Tomato blight, a fungal infection called Phytophthora infestans, spreads by wind and water-splash. It attacks tomatoes and potatoes and is triggered by warm, wet conditions, making outdoor tomatoes more susceptible than those in a greenhouse. The crop is quickly ruined and even if you pick the tomatoes at the first sign of infection, you can't stop them rotting.
How to identify tomato blight
Spread by airborne spores that can be carried over 30 miles on the wind, tomato blight is most prevalent when conditions are warm and wet. Outdoor tomatoes are more susceptible to blight than those growing in a greenhouse.
When affected by blight, ripening tomatoes develop brown sunken spots, which spread to the leaves and stems.
In this video, Monty Don explains what to do if blight affects your tomatoes, and explains whether you can still eat the tomatoes growing on blight-infected plants:
How to prevent tomato blight
Keep tomatoes dry
Grow tomatoes in a greenhouse or polytunnel if possible, as this will keep the leaves dry and help fruits ripen sooner than those grown outside.
Never plant tomatoes in soil or compost that has previously contained diseased plants.
Support tomato plants with a stake, including bush varieties, to keep their leaves off the soil.
If growing tomatoes outside and blight hits, try placing an umbrella of polythene or a plastic roof over tomatoes to keep the rain off them. This will stop rain splashing onto the leaves and reduce the likelihood of infection.
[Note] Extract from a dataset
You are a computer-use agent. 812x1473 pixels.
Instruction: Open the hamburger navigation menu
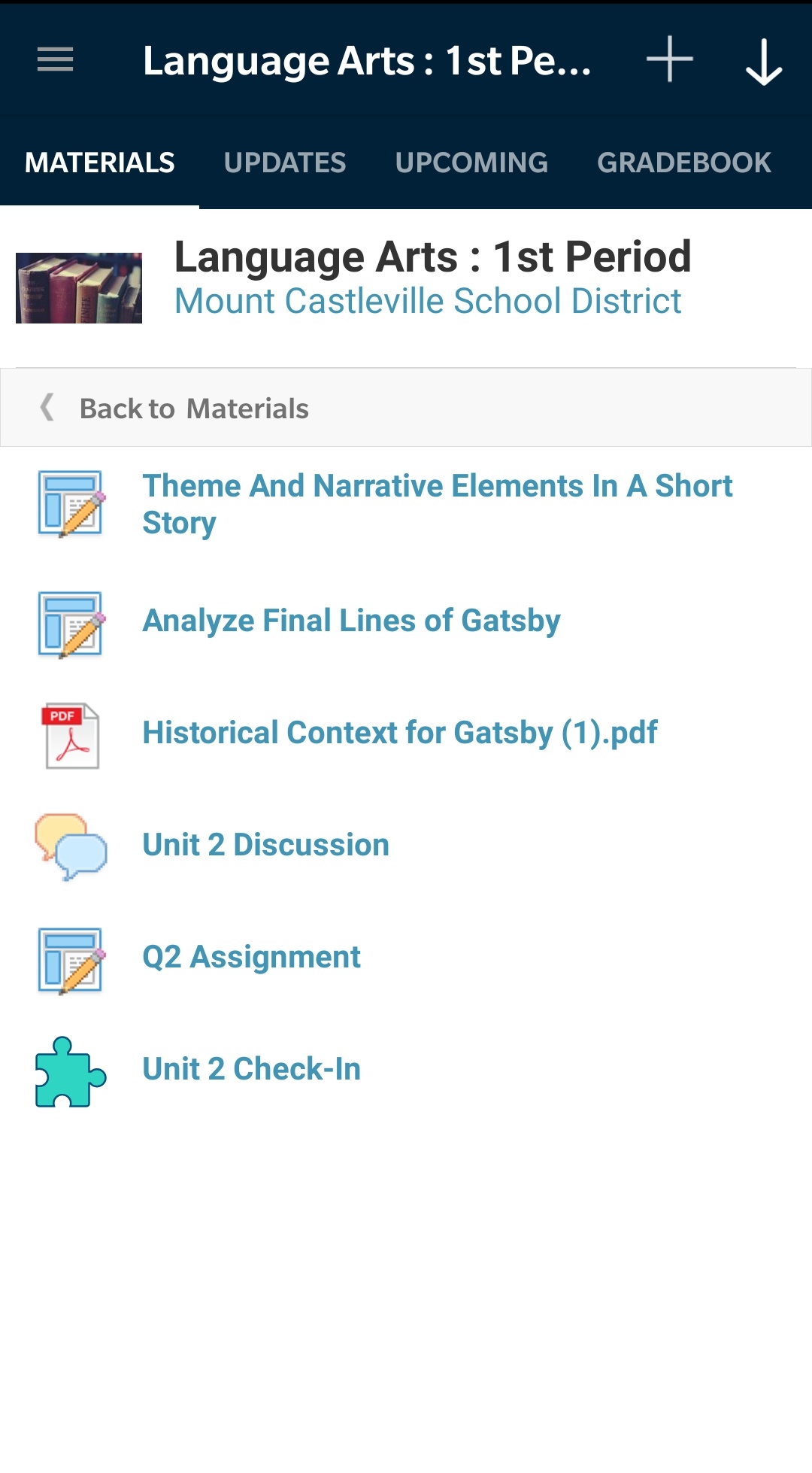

When watering tomatoes, water in the morning, so the plants don't sit damp all night. Take care to water only the soil or compost, keeping the leaves dry. Remember, tomatoes taste better if the plants aren't overwatered.
Feed tomatoes with fertilisers that are high in potassium, such as dedicated tomato feeds. Never feed tomatoes with a high-nitrogen fertiliser as this boosts leaf production, making blight more likely.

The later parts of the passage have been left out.